Activity:
Could you give the listing from its start up to and including the line with "pyautogui.click(x=48, y=289)" as a Markdown table with the columns Row and Line, leaving out blank lines?

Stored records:
▽

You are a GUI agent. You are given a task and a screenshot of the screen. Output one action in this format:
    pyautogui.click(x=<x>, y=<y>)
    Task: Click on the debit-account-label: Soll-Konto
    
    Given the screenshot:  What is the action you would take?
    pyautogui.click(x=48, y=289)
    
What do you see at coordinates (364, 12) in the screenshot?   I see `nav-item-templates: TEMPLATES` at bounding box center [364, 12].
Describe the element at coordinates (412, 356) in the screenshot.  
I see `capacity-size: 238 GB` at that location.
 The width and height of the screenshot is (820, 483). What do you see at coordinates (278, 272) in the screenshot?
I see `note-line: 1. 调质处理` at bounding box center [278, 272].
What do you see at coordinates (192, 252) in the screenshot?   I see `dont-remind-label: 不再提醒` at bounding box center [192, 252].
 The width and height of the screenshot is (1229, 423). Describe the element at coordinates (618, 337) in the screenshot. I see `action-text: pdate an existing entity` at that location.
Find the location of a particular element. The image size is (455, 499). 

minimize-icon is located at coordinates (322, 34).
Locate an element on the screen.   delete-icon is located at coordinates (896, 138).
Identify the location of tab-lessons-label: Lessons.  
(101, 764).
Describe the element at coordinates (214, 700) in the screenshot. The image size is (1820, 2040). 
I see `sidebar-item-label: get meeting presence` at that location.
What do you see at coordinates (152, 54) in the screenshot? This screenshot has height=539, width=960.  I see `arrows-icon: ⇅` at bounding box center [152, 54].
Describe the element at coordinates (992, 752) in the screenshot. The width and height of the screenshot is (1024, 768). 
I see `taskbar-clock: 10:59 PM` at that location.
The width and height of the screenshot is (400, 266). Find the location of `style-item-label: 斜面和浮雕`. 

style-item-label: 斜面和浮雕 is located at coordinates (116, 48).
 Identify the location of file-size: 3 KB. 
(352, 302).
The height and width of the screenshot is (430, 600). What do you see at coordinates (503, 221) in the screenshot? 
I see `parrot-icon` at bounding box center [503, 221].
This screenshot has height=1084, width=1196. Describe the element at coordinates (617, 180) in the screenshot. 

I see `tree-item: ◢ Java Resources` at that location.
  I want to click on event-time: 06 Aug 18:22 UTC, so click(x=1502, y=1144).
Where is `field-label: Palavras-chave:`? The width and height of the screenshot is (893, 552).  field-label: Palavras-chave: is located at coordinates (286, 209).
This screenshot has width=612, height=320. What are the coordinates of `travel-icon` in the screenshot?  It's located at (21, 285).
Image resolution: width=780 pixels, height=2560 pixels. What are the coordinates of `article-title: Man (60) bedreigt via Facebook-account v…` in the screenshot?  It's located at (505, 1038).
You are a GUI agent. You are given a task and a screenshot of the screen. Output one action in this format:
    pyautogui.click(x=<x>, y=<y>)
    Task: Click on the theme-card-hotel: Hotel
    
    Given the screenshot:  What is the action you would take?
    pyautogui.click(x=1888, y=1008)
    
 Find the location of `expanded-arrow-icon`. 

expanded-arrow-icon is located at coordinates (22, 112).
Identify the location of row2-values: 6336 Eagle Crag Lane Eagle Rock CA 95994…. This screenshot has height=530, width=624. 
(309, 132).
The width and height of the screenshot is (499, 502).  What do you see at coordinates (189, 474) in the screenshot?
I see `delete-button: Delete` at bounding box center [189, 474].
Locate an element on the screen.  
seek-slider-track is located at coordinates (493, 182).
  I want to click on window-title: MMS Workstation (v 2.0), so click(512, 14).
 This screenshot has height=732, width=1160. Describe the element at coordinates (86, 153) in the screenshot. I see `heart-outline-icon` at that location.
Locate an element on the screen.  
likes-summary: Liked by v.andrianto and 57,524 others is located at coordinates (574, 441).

△

Answer to this problem:
| Row | Line |
|---|---|
| 1 | You are a GUI agent. You are given a task and a screenshot of the screen. Output one action in this format: |
| 2 |     pyautogui.click(x=<x>, y=<y>) |
| 3 |     Task: Click on the debit-account-label: Soll-Konto |
| 4 |     Given the screenshot:  What is the action you would take? |
| 5 |     pyautogui.click(x=48, y=289) |